- [WHAT YOU SHOULD DO]: Give again only what runs from the line with "The width and" to the final line of the entries below, exactly as written and without pictures.
:::
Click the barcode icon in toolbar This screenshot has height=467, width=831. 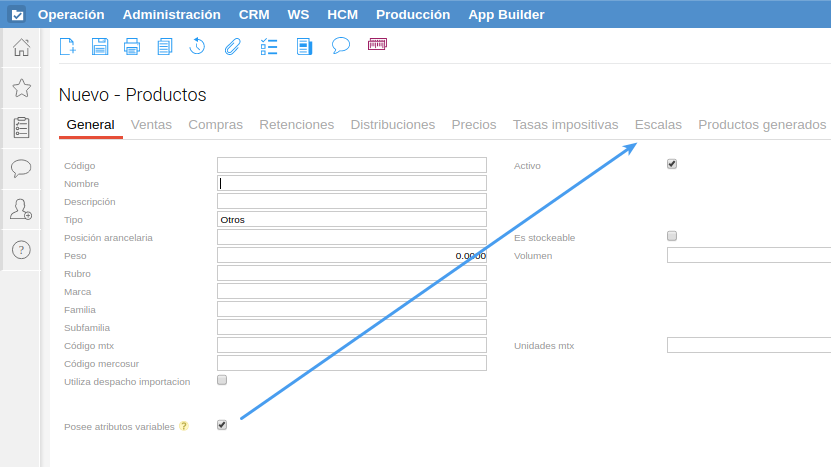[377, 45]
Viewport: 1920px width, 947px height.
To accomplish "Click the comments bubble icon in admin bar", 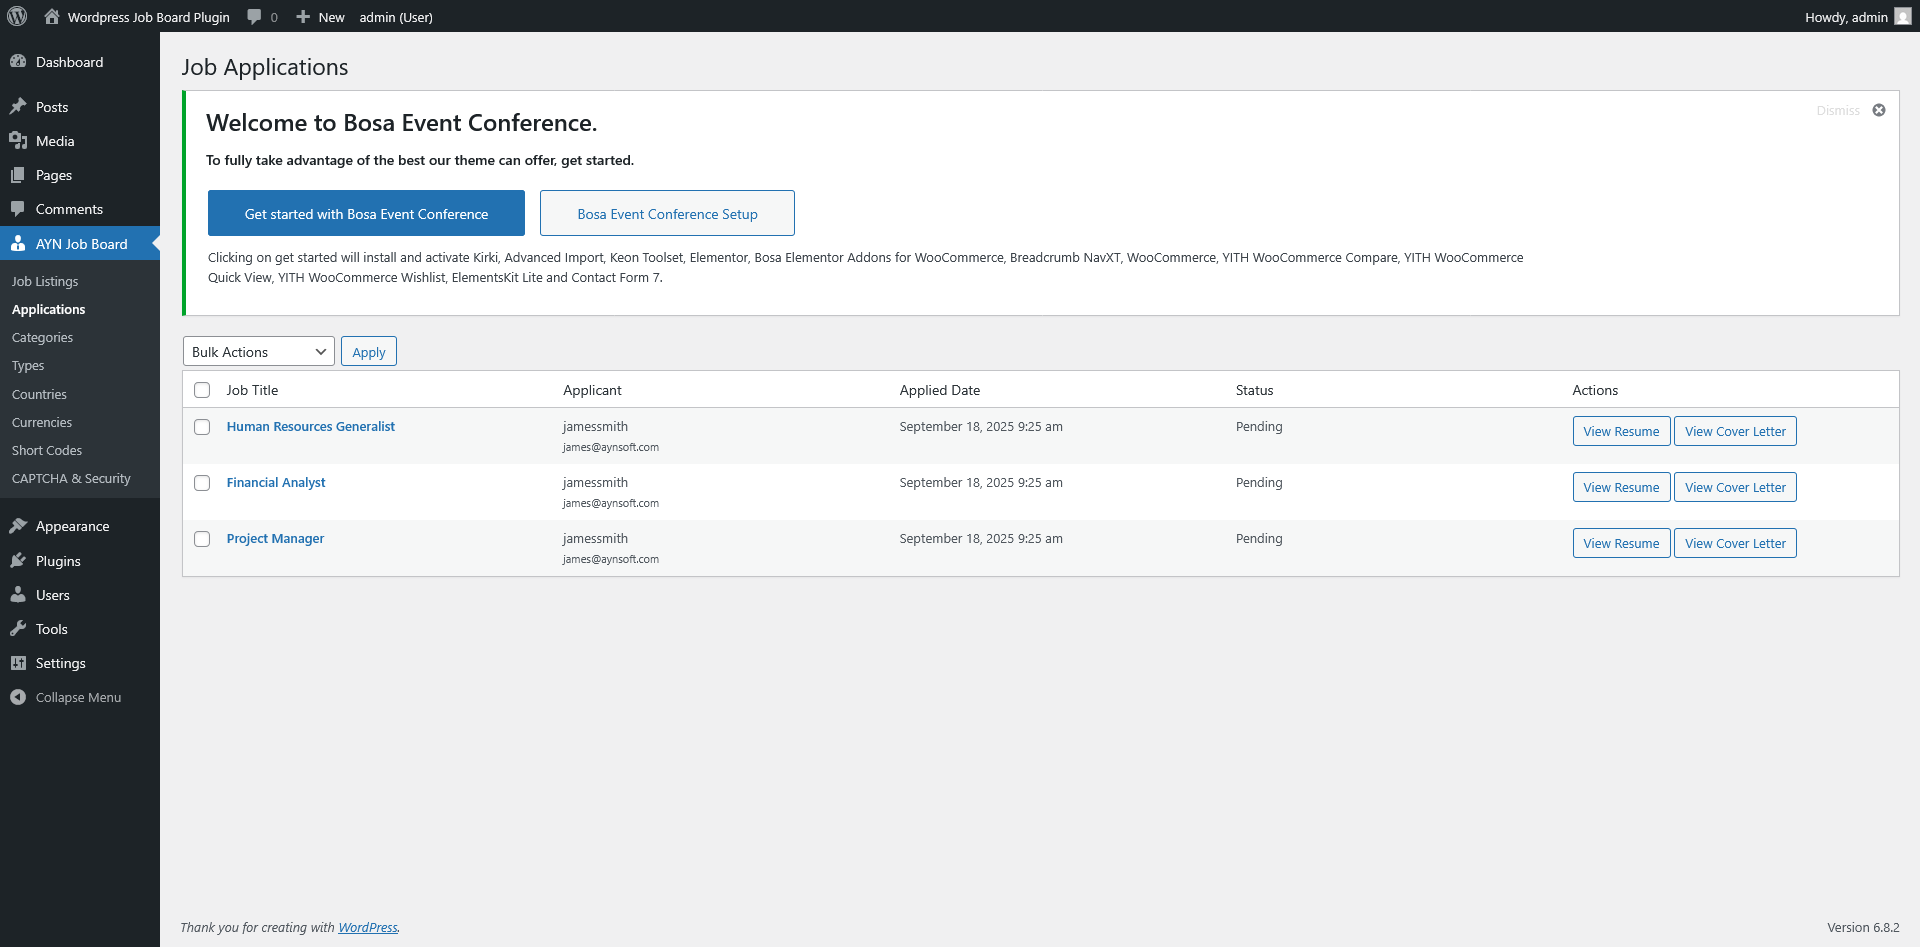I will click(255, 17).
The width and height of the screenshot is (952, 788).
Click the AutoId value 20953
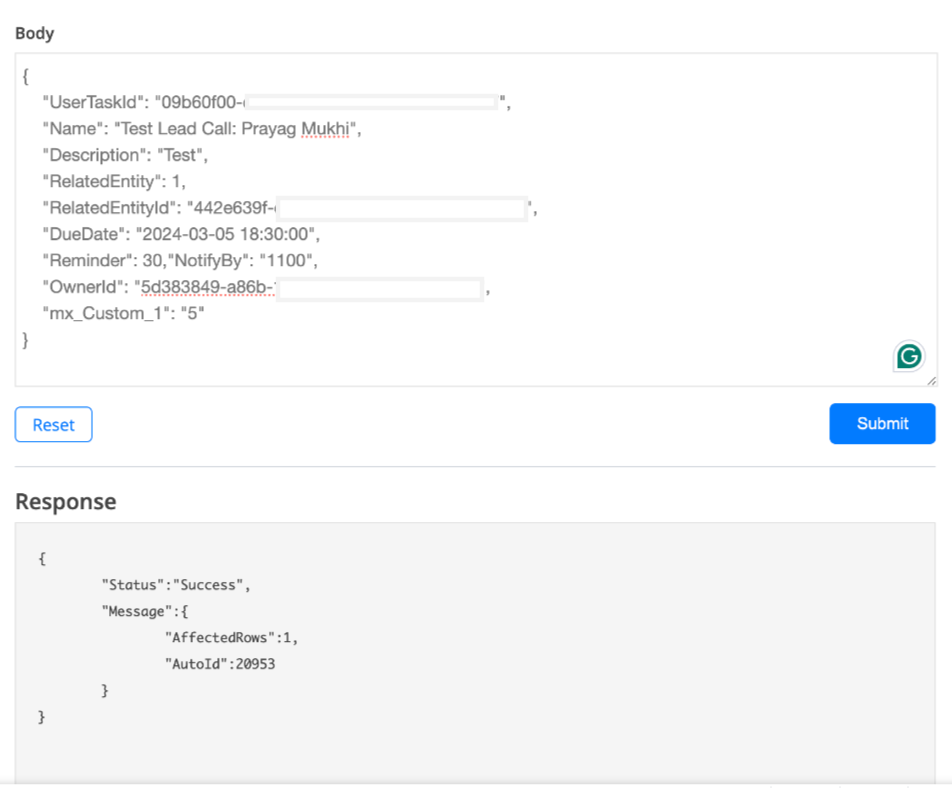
:::
- [EXPECTED OUTPUT]:
The width and height of the screenshot is (952, 788).
Click the AutoId value 20953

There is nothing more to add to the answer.